There has been a little drama last night and this morning surrounding one of the most unpleasant aspects of living on the farm: the slaughter of animals raised for meat.
Let me explain at the outset that I am not against this per se: I fully believe that eating meat and killing animals is ethical and allowable. Personally, I dislike it. I rarely eat meat and never would given my own choice. My love for animals and fierce instinct for the preservation of life mean that I could never be a farmer. Last night at the dinner table when everybody was discussing the joys of the various cuts of meat that resulted from the recent slaughter of the pigs, all I could think about was those hilarious four gamboling up and down their outdoor pen in the gentle evening sunlight, snorting and whirling and kicking up their heels. Not for me, this life: too raw, bloody, and realistic.
The particular discussion that arose last night surrounded one of the turkeys. Several months before, a brood of about seventeen wee fuzzy peeping things arrived in a small ventilated box, via US mail. The box was stamped with all the appropriate warnings about containing live animals and This Way Up. Who would have thought that chicks could be transported in the post? But when we opened the box, there they were. Most of them had survived their harrowing two-day journey from somewhere out west, sans food and water. Sadly a few had died and, weakened by the trauma, a few more followed them in the succeeding days. Finally, we were left with only twelve.
It soon became apparent that one of them was different. A couple of the babies had been blind and visibly weak, but had quickly died. This one somehow survived. But as it grew it became more and more obvious that it would never be like the others. It was about half the size they were, and never caught up. One eye bulged out surrealistically from its head in a translucent globe; the other was small and shrunken into its skull, giving it a comically old-man appearance. The whole head had a slightly cockeyed look, as if it had been squashed in the shell. When it looked at you, it looked with its head pulled to one side, peering at you out of the shrunken eye. From observation we learned that this eye was only partially sighted. The large eye was completely blind.

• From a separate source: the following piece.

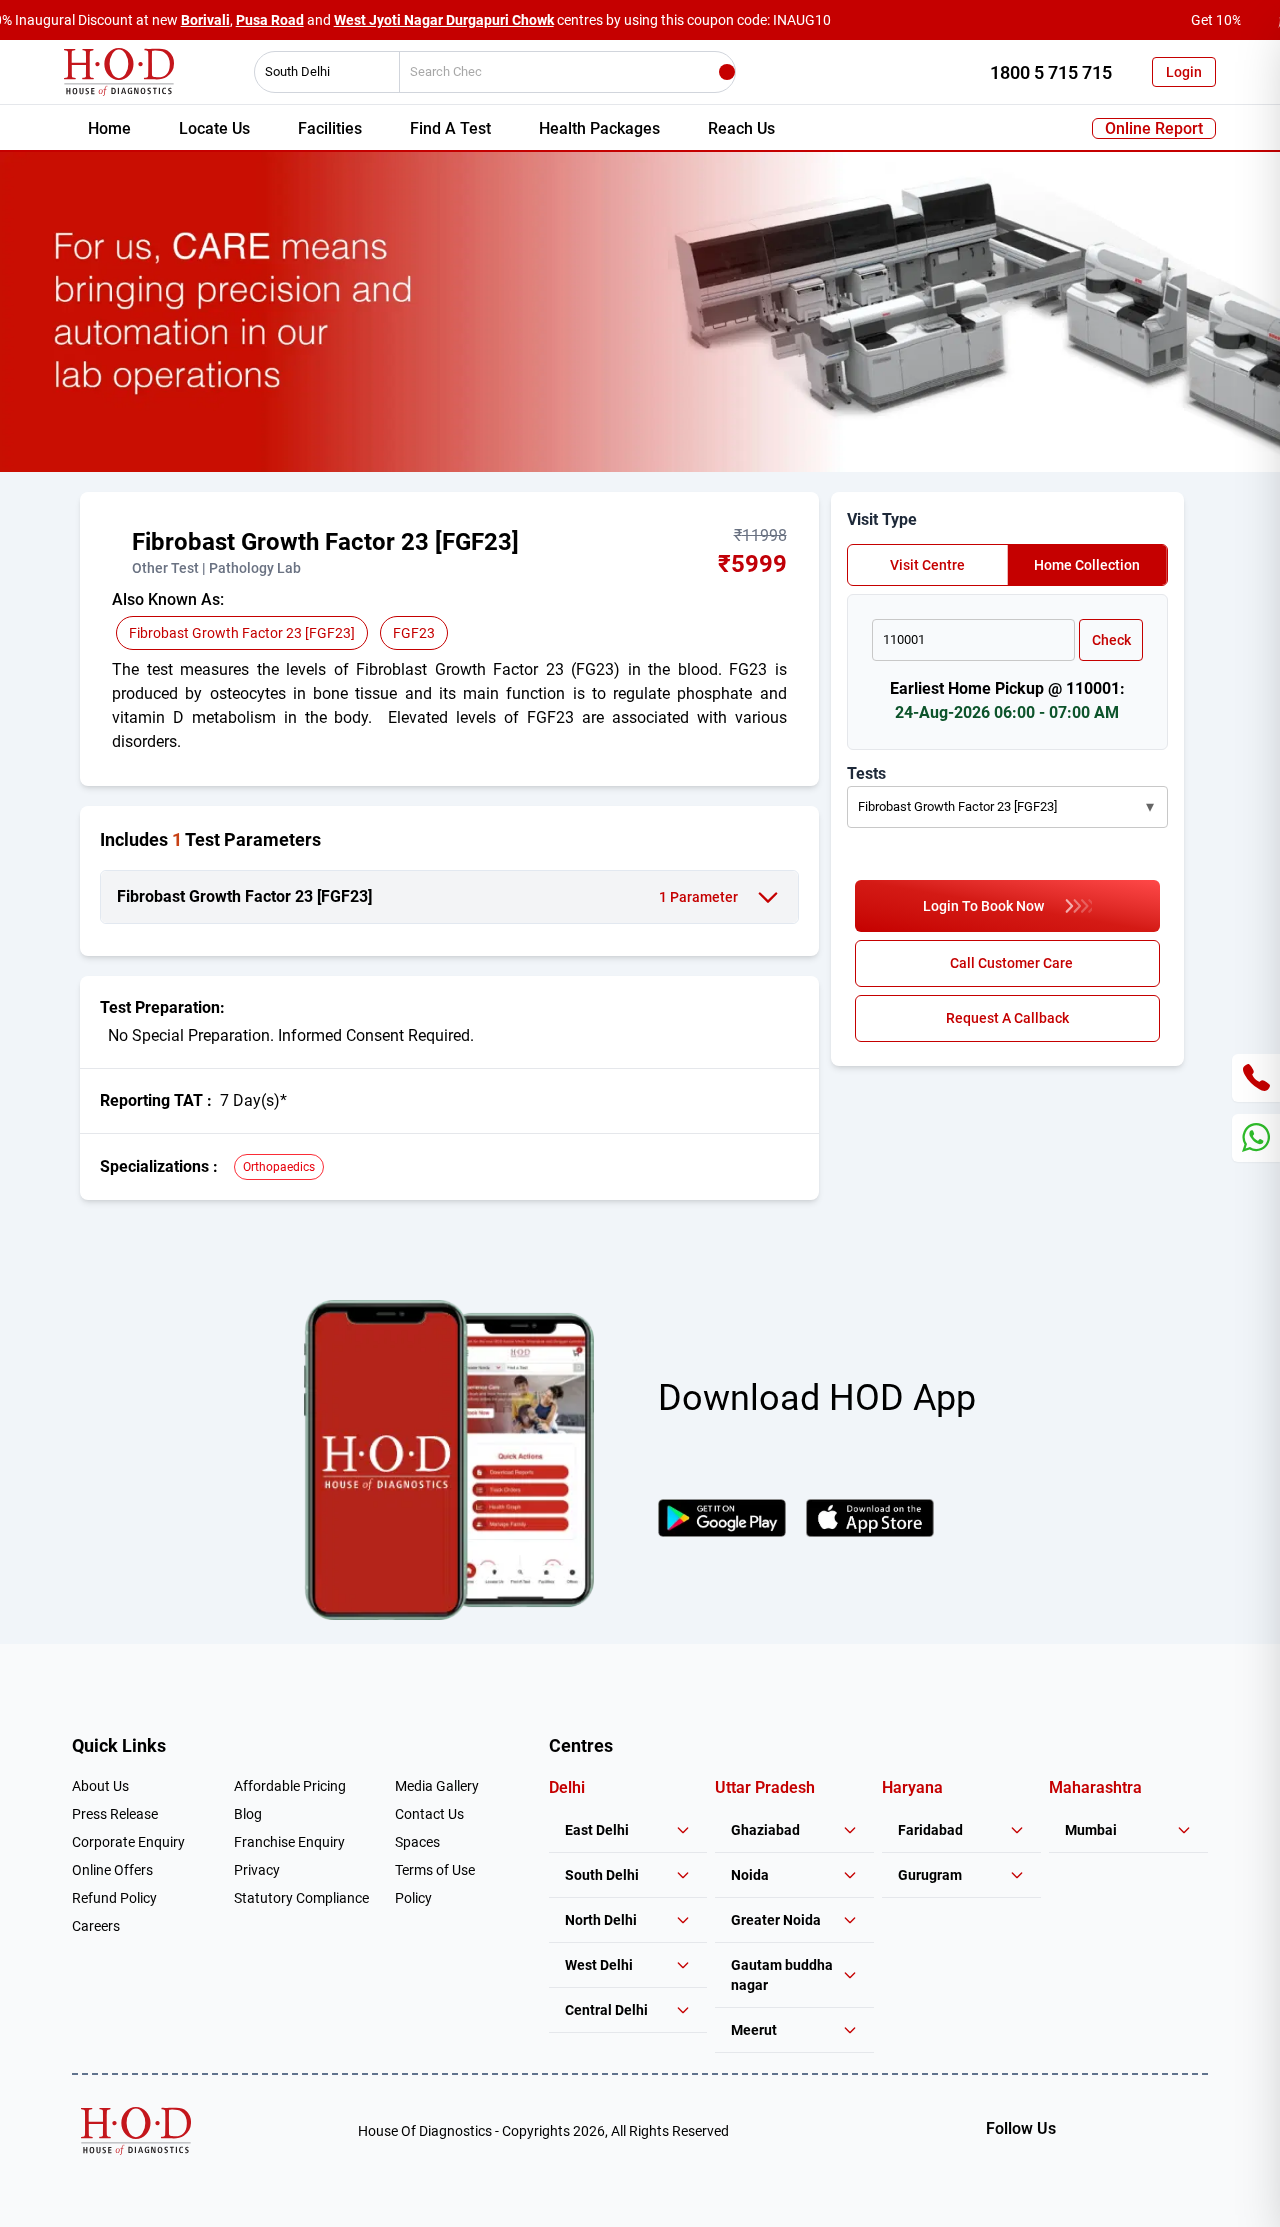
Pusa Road (270, 20)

But somehow that made this turkey endearing. As the others grew large and bold and fat and sassy, this one was left behind. It wandered feebly around its pen to get food and water, and in the large group of vigorous and curious birds, always looked lost. It seemed to be in its own little world which only incidentally interacted with the others. When poles were inserted into the walls for the turkeys to roost at night, this little one didn't stand a chance of hopping up with the others. Once, I put it onto the roost and its feet tenuously and then firmly gripped the pole. But soon I came back and it was back on the ground: its sightless eyes could not cope with being that far off the ground, with that much uncertainty.
When it was held, it "peep-peeped" in the gentle, burbling, querulous, half-alarmed way that young turkeys have. Stroked, it would gradually doze off: head drooping more and more till it finally fell fast asleep. Put back down on the sawdust, its legs would collapse and it would nap. It loved its neck stroked: it would extend its head high in the air, eyes closed ecstatically.
I suppose it was my fault getting attached to it. But something in me is drawn to the weak and the outcast. My landlady asked me today if I identified with it. I didn't know what to answer.
So, we are currently trying to find a home for it. My landlady knows of a refuge for handicapped birds, and of another farm which has taken animals from her before. So I hope poor Beebles (for that is what I christened it, after the noise it makes) will survive to live yet many more happy turkey years scratching for its food and turning around and around in the bewildered little circles it does when it is trying to get away from something. Yes, I suppose I do identify with it. And much as I know it is foolish, I can't bear to have its life cut short.